(Collected data)
BEGIN
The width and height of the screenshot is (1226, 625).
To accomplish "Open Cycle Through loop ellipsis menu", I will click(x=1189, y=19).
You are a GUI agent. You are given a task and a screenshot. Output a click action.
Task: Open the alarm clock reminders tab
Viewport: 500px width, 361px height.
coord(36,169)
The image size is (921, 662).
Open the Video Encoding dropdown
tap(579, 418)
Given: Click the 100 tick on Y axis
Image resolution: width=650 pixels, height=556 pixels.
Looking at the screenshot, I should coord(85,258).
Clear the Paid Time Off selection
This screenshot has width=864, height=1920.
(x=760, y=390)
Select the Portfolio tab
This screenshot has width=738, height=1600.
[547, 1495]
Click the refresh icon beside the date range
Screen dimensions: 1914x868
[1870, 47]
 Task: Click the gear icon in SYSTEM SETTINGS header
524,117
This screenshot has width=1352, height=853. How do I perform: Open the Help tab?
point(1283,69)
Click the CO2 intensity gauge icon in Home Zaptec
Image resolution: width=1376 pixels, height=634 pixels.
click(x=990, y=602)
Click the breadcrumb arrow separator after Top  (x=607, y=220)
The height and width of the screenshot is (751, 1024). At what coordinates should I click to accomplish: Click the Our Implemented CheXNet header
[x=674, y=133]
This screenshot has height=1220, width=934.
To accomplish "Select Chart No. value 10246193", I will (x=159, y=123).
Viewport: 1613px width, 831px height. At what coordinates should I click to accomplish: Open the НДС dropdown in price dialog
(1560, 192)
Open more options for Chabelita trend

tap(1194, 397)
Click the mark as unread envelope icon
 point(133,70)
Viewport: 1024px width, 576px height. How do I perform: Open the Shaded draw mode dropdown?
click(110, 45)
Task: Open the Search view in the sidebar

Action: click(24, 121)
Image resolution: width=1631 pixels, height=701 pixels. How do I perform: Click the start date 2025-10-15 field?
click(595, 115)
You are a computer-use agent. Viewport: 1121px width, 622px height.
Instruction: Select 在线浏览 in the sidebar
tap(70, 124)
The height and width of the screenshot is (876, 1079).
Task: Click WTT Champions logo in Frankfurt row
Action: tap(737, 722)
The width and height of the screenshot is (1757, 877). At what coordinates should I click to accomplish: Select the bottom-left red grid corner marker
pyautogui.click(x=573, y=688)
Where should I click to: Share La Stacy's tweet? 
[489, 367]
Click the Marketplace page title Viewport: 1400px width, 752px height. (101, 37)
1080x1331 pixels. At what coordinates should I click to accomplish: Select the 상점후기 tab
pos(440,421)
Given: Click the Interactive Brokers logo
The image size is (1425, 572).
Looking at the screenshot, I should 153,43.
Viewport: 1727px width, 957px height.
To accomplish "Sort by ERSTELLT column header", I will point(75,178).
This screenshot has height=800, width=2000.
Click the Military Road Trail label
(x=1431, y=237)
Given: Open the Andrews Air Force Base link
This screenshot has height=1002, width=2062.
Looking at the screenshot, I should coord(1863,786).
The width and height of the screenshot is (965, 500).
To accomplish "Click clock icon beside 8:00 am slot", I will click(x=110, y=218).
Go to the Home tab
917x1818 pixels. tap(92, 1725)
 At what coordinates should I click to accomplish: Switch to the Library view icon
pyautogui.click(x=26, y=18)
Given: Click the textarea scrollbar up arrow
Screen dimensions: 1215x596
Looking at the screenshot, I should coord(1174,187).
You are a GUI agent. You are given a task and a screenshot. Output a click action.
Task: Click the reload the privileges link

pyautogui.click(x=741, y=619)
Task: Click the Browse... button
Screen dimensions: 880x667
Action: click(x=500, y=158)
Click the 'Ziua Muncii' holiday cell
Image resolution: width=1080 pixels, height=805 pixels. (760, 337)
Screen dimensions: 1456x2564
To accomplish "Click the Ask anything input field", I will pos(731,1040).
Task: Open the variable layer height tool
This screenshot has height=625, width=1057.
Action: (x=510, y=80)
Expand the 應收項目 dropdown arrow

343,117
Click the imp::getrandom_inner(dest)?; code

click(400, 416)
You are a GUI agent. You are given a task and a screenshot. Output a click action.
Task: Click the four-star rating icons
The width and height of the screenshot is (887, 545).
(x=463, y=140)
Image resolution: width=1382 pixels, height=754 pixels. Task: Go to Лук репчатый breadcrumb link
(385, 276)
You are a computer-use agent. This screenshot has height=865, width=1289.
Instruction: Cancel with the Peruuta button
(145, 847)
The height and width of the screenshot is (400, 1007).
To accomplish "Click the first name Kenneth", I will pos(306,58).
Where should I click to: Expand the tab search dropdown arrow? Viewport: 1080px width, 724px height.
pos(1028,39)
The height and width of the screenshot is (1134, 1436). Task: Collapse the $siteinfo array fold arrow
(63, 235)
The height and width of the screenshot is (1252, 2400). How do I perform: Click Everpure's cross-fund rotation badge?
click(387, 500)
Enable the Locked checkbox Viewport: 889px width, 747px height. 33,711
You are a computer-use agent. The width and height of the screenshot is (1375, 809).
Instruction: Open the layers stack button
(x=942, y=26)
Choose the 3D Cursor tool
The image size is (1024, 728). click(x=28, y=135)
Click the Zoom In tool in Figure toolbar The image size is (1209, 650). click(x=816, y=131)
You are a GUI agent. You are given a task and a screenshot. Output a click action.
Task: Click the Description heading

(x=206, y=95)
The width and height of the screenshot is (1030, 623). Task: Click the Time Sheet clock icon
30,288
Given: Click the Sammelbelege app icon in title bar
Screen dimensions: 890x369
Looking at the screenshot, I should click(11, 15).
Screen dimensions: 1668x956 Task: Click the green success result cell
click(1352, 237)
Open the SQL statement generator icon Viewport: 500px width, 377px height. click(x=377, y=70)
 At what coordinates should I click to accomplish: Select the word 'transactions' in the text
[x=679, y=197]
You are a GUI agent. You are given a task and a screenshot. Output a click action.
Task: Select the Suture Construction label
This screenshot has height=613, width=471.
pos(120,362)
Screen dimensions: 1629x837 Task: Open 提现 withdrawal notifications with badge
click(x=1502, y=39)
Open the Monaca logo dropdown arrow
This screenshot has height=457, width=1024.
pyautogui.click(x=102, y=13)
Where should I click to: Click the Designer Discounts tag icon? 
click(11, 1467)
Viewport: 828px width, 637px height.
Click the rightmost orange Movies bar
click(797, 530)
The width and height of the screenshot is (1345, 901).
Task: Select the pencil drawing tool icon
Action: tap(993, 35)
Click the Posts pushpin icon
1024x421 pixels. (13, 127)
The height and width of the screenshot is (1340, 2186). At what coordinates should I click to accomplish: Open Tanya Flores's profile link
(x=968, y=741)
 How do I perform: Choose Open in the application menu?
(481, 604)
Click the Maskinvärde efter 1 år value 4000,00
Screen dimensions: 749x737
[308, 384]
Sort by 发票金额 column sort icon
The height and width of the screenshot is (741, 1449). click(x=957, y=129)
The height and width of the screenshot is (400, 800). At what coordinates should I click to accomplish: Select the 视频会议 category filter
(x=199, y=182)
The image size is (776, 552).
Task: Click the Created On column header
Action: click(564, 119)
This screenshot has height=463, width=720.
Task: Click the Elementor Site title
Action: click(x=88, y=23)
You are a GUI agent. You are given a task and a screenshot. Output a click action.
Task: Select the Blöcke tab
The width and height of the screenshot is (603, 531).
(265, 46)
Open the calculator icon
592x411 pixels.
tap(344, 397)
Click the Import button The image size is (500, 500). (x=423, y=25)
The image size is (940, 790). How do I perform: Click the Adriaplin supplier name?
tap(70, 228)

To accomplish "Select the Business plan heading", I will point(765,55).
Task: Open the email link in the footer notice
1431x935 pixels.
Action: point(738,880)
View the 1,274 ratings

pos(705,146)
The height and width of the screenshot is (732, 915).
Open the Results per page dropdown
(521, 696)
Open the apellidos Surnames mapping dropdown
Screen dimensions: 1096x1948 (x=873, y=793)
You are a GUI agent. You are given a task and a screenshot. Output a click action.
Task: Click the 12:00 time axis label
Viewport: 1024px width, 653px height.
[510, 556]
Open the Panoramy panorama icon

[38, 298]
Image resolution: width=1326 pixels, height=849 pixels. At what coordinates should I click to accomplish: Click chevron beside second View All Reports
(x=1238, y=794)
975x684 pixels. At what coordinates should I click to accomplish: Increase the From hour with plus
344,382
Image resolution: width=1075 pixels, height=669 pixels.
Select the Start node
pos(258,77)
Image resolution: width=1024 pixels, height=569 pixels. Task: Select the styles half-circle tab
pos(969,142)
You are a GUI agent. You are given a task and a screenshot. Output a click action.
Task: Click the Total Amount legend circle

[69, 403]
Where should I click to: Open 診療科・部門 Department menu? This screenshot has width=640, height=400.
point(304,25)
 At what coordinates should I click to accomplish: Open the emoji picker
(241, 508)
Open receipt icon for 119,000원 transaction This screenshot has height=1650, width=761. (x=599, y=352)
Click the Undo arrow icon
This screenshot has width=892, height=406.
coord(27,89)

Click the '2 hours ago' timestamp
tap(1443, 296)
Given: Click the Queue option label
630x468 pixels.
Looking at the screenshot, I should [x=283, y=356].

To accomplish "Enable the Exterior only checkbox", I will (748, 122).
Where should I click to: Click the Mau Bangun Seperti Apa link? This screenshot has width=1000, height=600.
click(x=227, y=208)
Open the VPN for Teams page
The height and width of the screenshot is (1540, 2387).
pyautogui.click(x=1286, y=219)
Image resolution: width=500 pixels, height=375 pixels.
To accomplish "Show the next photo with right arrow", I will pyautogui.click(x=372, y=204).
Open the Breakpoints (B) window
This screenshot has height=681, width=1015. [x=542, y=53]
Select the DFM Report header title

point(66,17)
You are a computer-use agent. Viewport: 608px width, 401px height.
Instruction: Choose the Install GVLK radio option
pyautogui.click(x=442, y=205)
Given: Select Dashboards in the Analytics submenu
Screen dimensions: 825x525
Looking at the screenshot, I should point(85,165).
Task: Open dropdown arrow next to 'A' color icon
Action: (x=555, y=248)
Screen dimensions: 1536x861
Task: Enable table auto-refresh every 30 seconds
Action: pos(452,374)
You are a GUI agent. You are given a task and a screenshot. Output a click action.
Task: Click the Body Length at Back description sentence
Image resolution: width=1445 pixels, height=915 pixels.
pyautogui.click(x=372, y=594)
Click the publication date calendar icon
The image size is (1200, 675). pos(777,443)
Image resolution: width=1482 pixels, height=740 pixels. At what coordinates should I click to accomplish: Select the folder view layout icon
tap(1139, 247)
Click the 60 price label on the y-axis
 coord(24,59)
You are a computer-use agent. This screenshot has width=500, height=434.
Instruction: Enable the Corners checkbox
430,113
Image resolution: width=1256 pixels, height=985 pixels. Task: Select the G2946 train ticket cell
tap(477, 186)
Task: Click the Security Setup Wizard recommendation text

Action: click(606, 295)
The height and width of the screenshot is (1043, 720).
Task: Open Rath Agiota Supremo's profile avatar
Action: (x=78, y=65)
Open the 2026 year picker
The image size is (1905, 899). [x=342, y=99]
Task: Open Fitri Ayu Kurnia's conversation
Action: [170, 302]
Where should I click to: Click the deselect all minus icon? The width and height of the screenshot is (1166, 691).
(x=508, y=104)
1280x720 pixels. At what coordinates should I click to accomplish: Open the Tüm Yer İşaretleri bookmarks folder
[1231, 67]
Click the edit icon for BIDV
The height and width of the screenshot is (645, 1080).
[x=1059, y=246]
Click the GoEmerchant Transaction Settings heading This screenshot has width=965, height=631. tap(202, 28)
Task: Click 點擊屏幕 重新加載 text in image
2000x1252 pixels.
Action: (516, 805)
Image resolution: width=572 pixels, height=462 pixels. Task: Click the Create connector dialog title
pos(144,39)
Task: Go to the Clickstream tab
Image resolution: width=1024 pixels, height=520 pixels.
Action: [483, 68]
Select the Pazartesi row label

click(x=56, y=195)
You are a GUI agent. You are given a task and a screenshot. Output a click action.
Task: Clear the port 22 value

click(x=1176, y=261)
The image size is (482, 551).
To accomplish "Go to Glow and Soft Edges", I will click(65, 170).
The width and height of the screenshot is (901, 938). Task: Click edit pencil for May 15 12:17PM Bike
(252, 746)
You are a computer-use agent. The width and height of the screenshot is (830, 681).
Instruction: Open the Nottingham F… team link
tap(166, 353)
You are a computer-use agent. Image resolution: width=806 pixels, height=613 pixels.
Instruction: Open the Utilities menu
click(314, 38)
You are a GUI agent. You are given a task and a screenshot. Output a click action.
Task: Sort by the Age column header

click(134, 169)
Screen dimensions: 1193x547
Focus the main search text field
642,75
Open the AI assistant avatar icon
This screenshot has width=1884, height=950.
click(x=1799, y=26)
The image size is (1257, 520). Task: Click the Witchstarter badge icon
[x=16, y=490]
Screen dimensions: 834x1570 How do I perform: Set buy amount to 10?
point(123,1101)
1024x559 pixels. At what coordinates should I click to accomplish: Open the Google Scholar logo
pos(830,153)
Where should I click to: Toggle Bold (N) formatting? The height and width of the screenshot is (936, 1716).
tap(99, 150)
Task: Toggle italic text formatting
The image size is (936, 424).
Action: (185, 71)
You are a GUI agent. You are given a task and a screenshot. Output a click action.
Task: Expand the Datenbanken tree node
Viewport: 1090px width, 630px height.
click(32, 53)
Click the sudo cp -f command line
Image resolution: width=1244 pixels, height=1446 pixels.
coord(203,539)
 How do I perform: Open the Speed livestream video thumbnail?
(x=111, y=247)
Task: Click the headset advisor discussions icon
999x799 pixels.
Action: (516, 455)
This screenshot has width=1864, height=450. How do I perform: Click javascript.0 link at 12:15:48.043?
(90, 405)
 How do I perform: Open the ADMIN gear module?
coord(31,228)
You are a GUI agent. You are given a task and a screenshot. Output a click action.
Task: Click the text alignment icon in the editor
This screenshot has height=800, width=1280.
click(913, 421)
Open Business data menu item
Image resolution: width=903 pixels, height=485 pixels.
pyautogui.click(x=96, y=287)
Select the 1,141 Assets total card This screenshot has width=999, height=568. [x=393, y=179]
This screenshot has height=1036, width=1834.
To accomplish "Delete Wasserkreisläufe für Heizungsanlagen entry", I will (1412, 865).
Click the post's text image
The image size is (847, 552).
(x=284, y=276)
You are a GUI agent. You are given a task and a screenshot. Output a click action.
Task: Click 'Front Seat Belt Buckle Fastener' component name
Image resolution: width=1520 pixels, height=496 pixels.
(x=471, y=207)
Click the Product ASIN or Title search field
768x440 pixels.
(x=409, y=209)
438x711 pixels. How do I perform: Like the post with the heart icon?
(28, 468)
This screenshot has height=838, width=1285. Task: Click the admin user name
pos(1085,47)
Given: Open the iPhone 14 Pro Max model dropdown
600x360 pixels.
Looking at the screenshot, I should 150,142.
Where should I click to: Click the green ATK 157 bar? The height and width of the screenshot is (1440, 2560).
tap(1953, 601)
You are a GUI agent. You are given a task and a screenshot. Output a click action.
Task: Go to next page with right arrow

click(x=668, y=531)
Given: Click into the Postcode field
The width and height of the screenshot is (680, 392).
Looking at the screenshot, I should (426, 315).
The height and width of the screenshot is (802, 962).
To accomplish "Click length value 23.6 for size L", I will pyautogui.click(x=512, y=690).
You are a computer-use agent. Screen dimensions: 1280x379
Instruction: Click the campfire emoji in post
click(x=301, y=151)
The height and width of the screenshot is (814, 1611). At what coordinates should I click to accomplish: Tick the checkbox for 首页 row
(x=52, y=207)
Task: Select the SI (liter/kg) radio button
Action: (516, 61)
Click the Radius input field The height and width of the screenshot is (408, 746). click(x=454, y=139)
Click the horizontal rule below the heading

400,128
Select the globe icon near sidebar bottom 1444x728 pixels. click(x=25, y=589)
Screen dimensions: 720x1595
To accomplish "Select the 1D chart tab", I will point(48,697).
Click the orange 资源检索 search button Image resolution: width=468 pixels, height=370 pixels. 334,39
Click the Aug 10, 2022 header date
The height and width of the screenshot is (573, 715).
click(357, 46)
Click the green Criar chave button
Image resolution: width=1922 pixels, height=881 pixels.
END
» **Work instruction**: Reproduce only the lines above spanning from the line containing "Screen dimensions: 890x369" through the line containing "Viewport: 828px width, 637px height.", word for word.

» **Response**:
Screen dimensions: 890x369
Looking at the screenshot, I should click(11, 15).
Screen dimensions: 1668x956 Task: Click the green success result cell
click(1352, 237)
Open the SQL statement generator icon Viewport: 500px width, 377px height. click(x=377, y=70)
 At what coordinates should I click to accomplish: Select the word 'transactions' in the text
[x=679, y=197]
You are a GUI agent. You are given a task and a screenshot. Output a click action.
Task: Select the Suture Construction label
This screenshot has height=613, width=471.
pos(120,362)
Screen dimensions: 1629x837 Task: Open 提现 withdrawal notifications with badge
click(x=1502, y=39)
Open the Monaca logo dropdown arrow
This screenshot has height=457, width=1024.
pyautogui.click(x=102, y=13)
Where should I click to: Click the Designer Discounts tag icon? 
click(11, 1467)
Viewport: 828px width, 637px height.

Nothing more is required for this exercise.